METHODS
Consecutive patients undergoing CTI ablation in the absence of any other ablation target received a bolus injection of adenosine 10mg via a femoral venous access sheath at 5 minutes after the apparent achievement of persistent bidirectional CTI block. All patients were treated by the same operators in 2 centres. All procedures were performed under local anaesthesia using right femoral venous access and using fluoroscopic guidance to place a deflectable diagnostic catheter in the coronary sinus and a multipolar catheter in the lateral right atrium. A Blazer large-curve 8mm or 10mm tip ablation catheter was used to create a line of lesions to block the CTI and to perform consolidating lesions to create a clear zone of abolition of local electrograms.
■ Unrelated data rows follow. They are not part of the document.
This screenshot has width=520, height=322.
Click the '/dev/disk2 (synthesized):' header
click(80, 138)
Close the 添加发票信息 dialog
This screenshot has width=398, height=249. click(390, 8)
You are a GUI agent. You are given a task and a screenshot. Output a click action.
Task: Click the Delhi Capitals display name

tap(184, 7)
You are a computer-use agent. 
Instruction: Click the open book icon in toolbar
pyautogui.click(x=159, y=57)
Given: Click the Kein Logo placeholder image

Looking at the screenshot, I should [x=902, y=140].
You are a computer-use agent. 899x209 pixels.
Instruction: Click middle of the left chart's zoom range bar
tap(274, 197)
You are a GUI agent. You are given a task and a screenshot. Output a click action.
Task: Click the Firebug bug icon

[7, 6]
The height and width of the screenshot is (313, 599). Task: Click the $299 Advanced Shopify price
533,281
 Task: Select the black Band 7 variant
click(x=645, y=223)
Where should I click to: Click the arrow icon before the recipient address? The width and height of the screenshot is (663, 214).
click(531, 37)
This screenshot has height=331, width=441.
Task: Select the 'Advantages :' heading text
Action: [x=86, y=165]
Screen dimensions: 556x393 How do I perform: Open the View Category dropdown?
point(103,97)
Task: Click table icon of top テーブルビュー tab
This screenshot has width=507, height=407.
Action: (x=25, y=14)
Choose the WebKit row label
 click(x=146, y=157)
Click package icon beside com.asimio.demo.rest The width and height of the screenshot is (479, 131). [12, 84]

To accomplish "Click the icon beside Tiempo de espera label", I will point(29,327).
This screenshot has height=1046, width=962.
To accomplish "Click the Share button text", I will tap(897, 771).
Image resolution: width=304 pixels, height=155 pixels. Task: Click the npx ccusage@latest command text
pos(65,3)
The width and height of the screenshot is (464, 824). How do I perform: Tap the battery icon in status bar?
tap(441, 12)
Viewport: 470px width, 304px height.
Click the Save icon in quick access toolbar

After achievement of satisfactory CTI block, a waiting period was commenced. At 5 minutes into the waiting period, intravenous adenosine 10mg was administered centrally. The patient observations were monitored, the surface electrocardiogram and intra-cardiac electrograms were assessed for both evidence of adenosine-induced AV block and for transient re-conduction of the CTI. Further RF ablation was performed for all those who had persistent CTI conduction recurrence. For all those who required re-ablation to achieve enduring CTI line block, a full waiting period was respected, with no re-testing with adenosine.